I wonder if these either or both of these changes caused Excel to autostart? Online ESET and Kaspersky say the machine is not infected with anything.

Thanks again for the great work you do.

[Chris Haslam]

I took SS&D's recommendation: it deleted osa.exe.

Now on startup, Win2000 complains about a missing shortcut.

Has SS&D saved osa.exe for me, and if so how do I recover it?

...chris

[pjh1992]

Hi,

I have only just registered but I am having a problem with a possible false positive. I updated my Spybot - S&D with the 2009-10-28 Update, but when I restarted my computer, I was told that "ibpmsvc.exe" and "PAStisvc.exe" were processes belong to malicious software identified as Fraud.SoftCop.

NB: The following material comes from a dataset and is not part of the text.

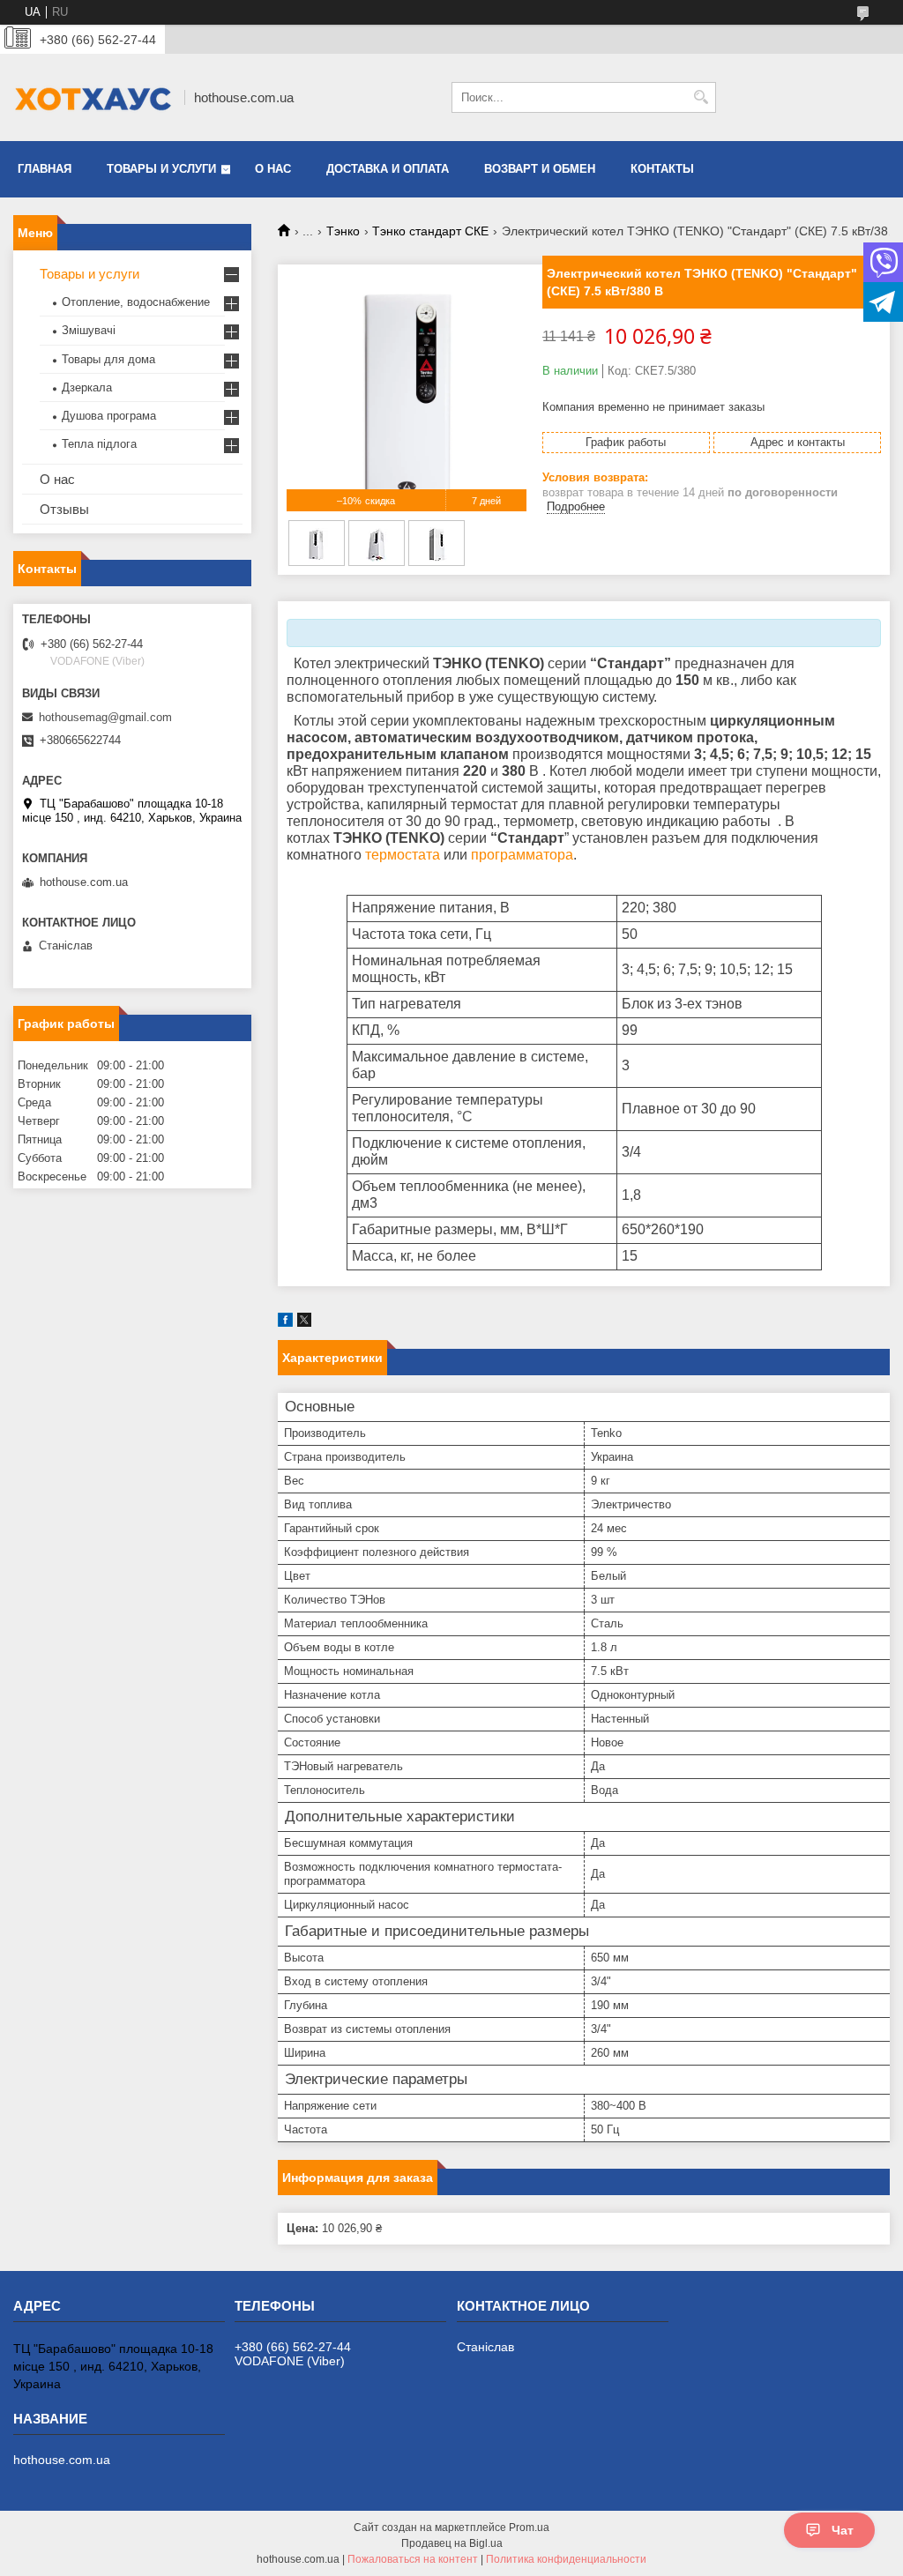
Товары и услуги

I restored my computer to 27th October 2009, and the "ibmpmsvc.exe" notification didn't reappear, but the "PAStisvc.exe" did reappear. I don't want to allow this process to continue as I am not sure what it is for (I looked it up and it is something to do with a Webcam process), but I do need to know if this is an error as this is seriously slowing my computer down and I don't want the processor to give out from the stress.

Please can I get help from a Member of the Spybt Team?

[Wilkins]

How does one restart Teatimer? I just did "Exit Spybot S&D" from the toolbar/tray thing. Is that what you mean?

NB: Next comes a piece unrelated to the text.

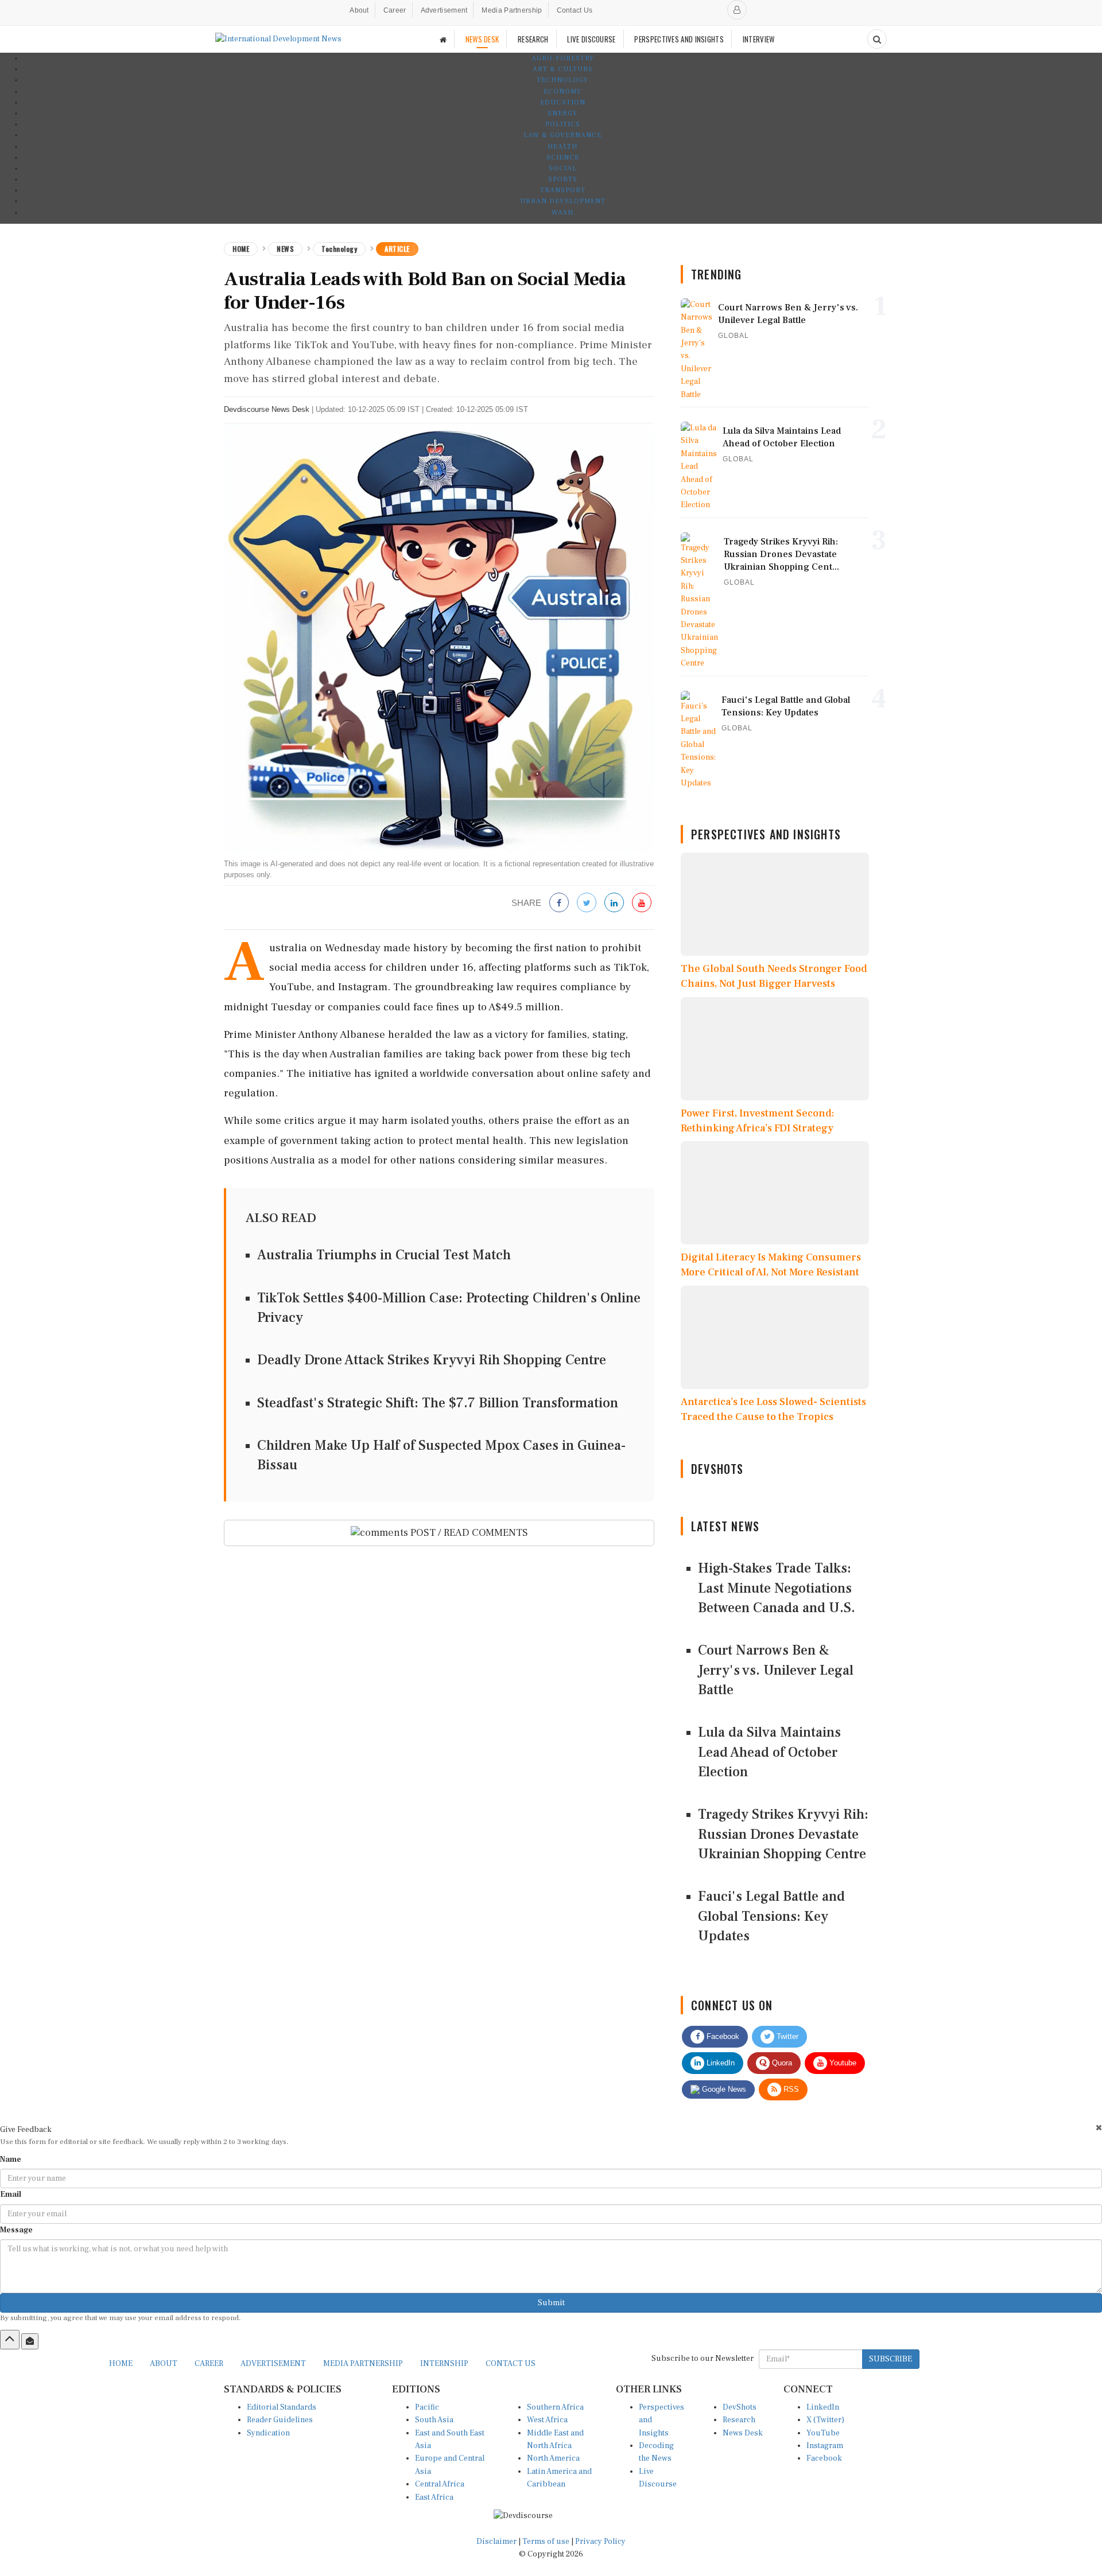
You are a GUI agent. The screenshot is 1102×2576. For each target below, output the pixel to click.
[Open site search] (877, 39)
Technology (562, 80)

Also, PDF995 had the same problem with claiming to have Fraud.SoftCop.

Quote:

Originally Posted by Yodama

hello,

thanks for reporting.
I can confirm the false positive with Fraud.SoftCop.
I will check if a correction can be uploaded today, otherwise it will be released with the next detection update scheduled for Wednesday 2009-11-04.

Teatimer will have to be restarted after the update.